Kentucky Rep. Andy Barr told House Financial Services Subcommittee on Financial Institutions and Monetary Policy that groups forming climate-based regulations aren't being transparent, he said during a hearing on July 18.
“There is little transparency about regulators’ climate efforts and what occurs in Administration-led climate working groups or international global governance organizations," he said in a release. "Four bills have been attached to this hearing to address this lack of transparency and regulatory capture. There is also lack of transparency about funding of some of the climate-related efforts of the international organizations, including a tangled web of financing associated with the Network of Central Banks and Supervisors for Greening the Financial System, or NGFS."
The committee hearing discussed federal regulatory involvement in Banks and other financial institutions, the release said. During the discussions, Barr said that in order to handle financial risks designated as “climate-related," federal guidelines have been established, especially by the Federal Reserve which has enacted a “mandatory supervisory climate scenario analysis." The release said Fed Chair Janet Yellen, who also heads the Financial Stability Oversight Council (FSOC), called climate change an “existential crisis," an attitude Barr suggested leads regulatory bodies to incorporate climate policies into banking regulation.
Barr said it was strange for the federal government to be so invested in regulatory activity related to climate change, adding that climate risk analysis is full of uncertainty, and he expressed doubts as to the effectiveness of a public analysis superseding that of the private sector, as many banks already study climate risks independently.
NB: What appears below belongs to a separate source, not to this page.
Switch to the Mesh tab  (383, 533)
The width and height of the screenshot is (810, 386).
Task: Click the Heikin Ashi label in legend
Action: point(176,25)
“Regulators are saying that their efforts are intended to ‘help’ banks manage risks that are not yet fully understood, even by the regulators, with the underlying premise that somehow the prudential regulators know better than the private sector," he said.
Barr, a Republican, serves Kentucky’s sixth district, and is also a member of the Indo-Pacific Subcommittee of the Foreign Affairs Committee, and Select Committee on China, according to his website.